Using the entries below, transcribe exactly the line containing "has height=471, width=900." and each line that follows it to the end.

(Stored items)
______________________________

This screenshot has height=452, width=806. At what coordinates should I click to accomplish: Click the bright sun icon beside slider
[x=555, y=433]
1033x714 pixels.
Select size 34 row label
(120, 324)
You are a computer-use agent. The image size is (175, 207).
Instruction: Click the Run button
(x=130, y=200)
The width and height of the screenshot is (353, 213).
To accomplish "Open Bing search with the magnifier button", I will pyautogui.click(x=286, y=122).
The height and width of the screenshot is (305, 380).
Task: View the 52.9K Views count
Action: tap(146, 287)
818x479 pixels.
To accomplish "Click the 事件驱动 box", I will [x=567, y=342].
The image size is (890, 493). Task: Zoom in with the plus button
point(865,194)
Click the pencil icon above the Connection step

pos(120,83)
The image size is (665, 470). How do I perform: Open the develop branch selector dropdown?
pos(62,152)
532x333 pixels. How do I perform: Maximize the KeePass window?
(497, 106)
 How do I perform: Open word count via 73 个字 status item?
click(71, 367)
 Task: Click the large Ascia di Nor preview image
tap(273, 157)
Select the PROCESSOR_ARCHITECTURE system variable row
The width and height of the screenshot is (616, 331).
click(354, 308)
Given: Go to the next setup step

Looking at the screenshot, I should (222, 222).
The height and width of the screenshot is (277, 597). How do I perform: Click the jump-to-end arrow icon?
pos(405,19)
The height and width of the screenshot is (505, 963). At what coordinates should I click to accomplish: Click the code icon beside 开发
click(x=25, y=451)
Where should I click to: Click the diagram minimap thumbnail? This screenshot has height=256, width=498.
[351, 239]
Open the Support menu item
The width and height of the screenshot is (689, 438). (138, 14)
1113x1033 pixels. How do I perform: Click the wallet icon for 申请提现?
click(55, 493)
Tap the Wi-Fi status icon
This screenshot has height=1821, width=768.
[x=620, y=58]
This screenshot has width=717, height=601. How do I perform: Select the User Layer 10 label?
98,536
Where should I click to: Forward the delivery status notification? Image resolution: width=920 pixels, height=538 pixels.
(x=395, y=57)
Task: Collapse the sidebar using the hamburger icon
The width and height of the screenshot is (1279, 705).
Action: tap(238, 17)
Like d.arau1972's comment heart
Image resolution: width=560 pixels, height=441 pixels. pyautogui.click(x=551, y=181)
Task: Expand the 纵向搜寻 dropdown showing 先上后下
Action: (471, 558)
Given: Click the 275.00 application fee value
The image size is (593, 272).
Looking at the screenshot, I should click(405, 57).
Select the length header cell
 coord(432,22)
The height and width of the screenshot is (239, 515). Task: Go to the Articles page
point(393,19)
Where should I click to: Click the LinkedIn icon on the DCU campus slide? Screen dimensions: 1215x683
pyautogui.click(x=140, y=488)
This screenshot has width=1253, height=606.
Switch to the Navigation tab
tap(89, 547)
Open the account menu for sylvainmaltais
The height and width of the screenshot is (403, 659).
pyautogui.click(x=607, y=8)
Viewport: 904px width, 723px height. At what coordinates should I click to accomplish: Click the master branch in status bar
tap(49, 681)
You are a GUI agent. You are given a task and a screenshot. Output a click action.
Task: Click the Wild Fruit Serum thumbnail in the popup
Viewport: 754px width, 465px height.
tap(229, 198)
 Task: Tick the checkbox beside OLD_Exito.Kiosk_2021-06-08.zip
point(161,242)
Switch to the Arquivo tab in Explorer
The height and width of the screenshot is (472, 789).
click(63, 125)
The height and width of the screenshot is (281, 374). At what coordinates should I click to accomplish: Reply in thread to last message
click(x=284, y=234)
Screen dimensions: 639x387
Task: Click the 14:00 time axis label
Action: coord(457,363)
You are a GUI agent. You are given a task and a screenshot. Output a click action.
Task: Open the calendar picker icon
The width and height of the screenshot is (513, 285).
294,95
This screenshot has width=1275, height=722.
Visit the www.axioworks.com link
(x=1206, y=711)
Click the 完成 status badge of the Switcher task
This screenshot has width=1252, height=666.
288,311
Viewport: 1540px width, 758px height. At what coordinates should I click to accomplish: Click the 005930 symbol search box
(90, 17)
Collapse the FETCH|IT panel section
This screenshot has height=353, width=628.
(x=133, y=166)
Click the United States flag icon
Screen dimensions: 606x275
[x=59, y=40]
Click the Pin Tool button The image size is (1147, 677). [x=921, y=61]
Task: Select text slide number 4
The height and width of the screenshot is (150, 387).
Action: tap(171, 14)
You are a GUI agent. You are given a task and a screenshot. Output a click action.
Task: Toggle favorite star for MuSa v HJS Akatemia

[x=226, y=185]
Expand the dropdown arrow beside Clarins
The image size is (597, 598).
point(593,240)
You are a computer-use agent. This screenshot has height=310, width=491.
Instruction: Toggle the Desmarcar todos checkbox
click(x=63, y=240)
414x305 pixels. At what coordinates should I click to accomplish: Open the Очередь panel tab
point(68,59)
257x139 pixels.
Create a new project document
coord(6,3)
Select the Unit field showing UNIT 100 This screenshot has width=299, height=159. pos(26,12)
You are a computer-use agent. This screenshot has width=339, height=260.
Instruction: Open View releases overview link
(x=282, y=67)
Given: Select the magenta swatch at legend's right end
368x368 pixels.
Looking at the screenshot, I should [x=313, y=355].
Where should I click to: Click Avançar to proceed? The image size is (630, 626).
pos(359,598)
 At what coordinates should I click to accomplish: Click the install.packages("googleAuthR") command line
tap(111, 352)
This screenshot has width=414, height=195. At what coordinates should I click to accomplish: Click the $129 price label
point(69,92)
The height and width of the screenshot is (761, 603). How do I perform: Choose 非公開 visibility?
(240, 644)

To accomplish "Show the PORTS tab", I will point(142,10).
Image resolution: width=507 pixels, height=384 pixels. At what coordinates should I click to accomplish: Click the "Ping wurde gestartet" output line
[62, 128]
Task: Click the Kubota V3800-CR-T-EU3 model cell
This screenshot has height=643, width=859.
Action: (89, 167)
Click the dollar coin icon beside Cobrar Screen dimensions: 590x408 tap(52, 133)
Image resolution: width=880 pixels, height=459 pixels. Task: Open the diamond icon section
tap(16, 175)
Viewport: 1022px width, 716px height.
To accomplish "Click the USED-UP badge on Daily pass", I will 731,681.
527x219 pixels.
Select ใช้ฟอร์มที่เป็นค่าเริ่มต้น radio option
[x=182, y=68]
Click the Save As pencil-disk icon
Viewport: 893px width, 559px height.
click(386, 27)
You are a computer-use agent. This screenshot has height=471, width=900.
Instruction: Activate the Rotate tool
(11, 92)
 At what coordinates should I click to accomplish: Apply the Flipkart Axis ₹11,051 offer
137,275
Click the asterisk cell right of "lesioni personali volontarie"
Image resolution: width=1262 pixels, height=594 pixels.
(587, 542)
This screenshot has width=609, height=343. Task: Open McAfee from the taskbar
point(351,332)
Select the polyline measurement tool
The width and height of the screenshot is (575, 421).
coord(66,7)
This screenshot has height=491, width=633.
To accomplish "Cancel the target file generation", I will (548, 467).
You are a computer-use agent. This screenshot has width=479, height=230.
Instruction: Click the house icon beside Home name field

______________________________

■ Reply ■
You are a computer-use agent. This screenshot has height=471, width=900.
Instruction: Activate the Rotate tool
(11, 92)
 At what coordinates should I click to accomplish: Apply the Flipkart Axis ₹11,051 offer
137,275
Click the asterisk cell right of "lesioni personali volontarie"
Image resolution: width=1262 pixels, height=594 pixels.
(587, 542)
This screenshot has width=609, height=343. Task: Open McAfee from the taskbar
point(351,332)
Select the polyline measurement tool
The width and height of the screenshot is (575, 421).
coord(66,7)
This screenshot has height=491, width=633.
To accomplish "Cancel the target file generation", I will (548, 467).
You are a computer-use agent. This screenshot has width=479, height=230.
Instruction: Click the house icon beside Home name field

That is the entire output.